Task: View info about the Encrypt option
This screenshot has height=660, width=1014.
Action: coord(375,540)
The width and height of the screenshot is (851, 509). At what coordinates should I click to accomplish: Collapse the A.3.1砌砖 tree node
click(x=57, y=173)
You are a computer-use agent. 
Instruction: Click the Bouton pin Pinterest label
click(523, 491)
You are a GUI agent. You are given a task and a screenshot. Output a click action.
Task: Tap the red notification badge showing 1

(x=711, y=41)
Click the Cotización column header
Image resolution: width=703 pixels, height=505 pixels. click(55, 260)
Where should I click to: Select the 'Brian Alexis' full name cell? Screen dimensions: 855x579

_Your instructions_: Your answer should be an exact copy of the lines from the one with "You are a computer-use agent." through the end of the material, with no other lines.

_Solution to this problem_:
You are a computer-use agent. 
Instruction: Click the Bouton pin Pinterest label
click(523, 491)
You are a GUI agent. You are given a task and a screenshot. Output a click action.
Task: Tap the red notification badge showing 1

(x=711, y=41)
Click the Cotización column header
Image resolution: width=703 pixels, height=505 pixels. click(55, 260)
Where should I click to: Select the 'Brian Alexis' full name cell? Screen dimensions: 855x579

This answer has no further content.